▶ _Exercise requirements_:
Which lines of the data include the string "agent"? List them all.

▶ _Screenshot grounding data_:
+++

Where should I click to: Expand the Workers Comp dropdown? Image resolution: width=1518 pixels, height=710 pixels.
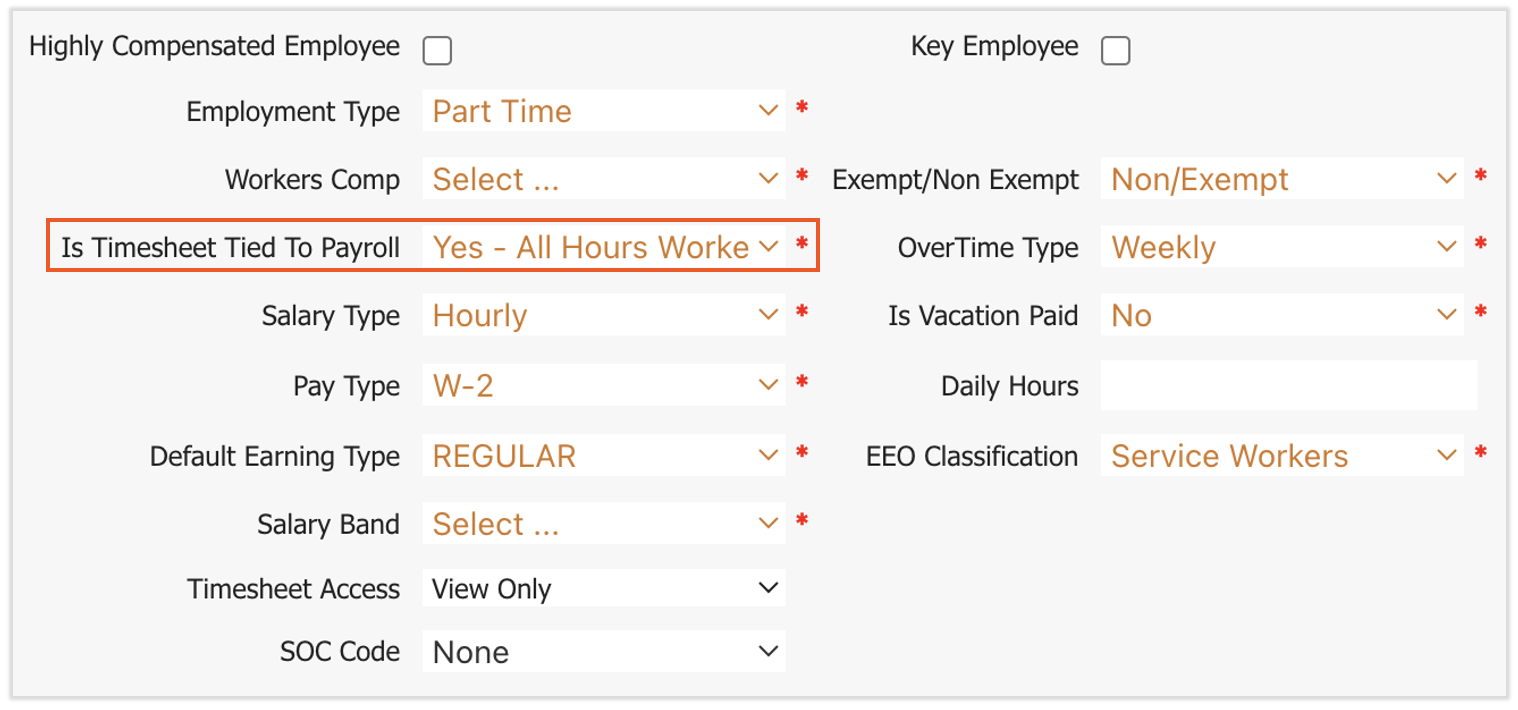click(x=603, y=179)
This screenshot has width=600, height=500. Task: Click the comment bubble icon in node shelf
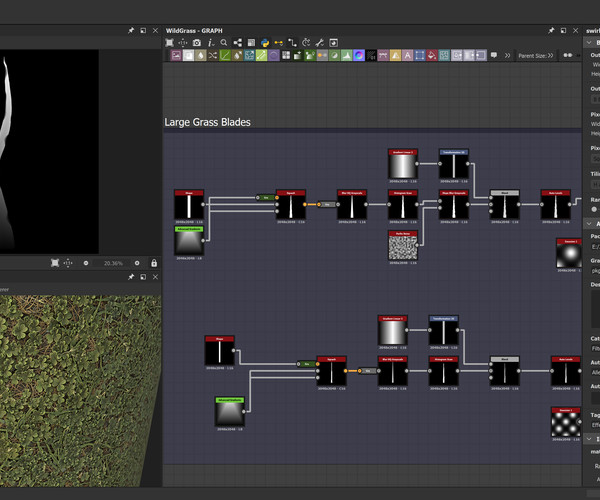(x=494, y=56)
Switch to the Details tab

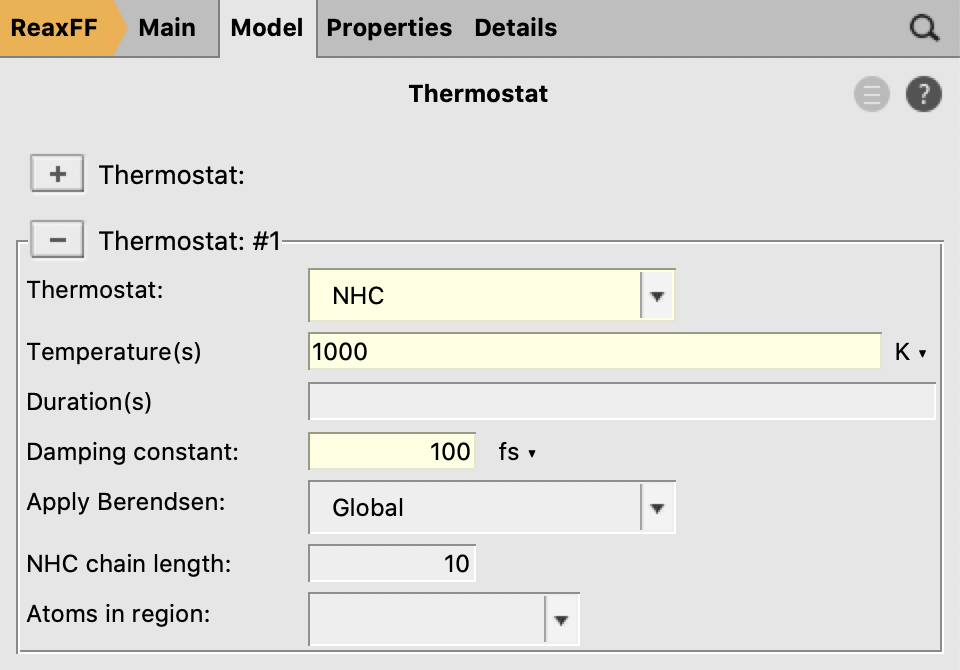515,28
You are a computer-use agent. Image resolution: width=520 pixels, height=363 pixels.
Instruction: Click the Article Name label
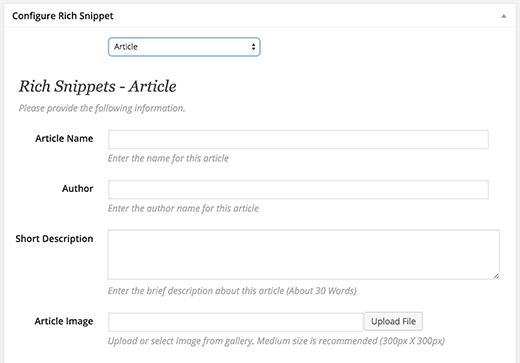(64, 138)
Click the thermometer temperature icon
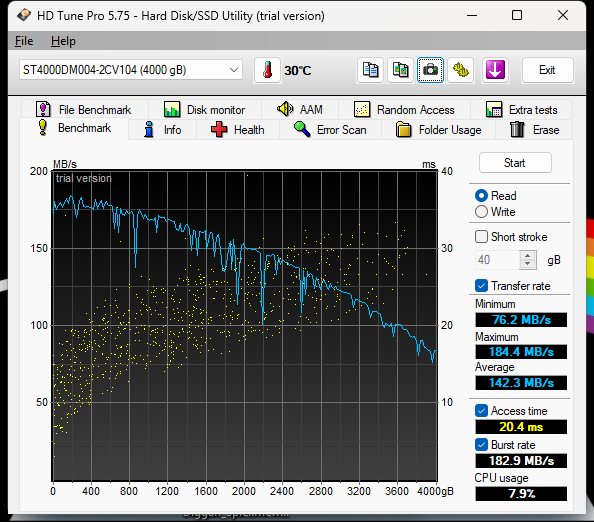The width and height of the screenshot is (594, 522). 267,70
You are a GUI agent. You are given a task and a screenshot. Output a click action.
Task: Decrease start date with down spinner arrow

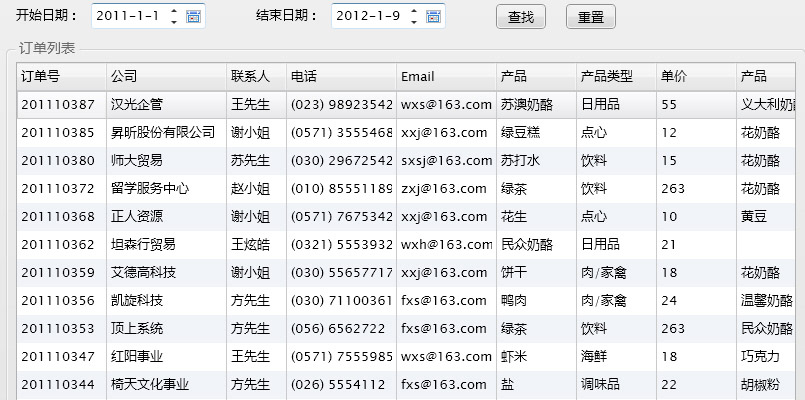[174, 22]
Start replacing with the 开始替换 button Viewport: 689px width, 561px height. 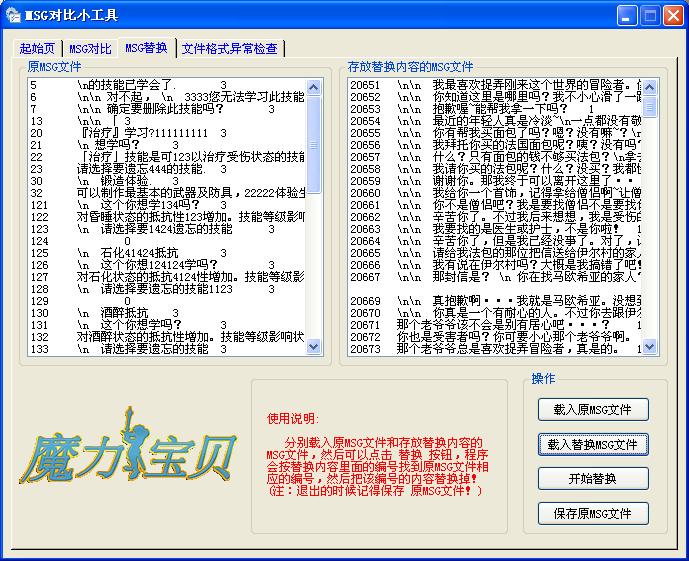click(x=593, y=478)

+++

▶ _Result_:
You are a computer-use agent. Image resolution: width=520 pixels, height=363 pixels.
You are a GUI agent. You are given a task and a screenshot. Output a click action.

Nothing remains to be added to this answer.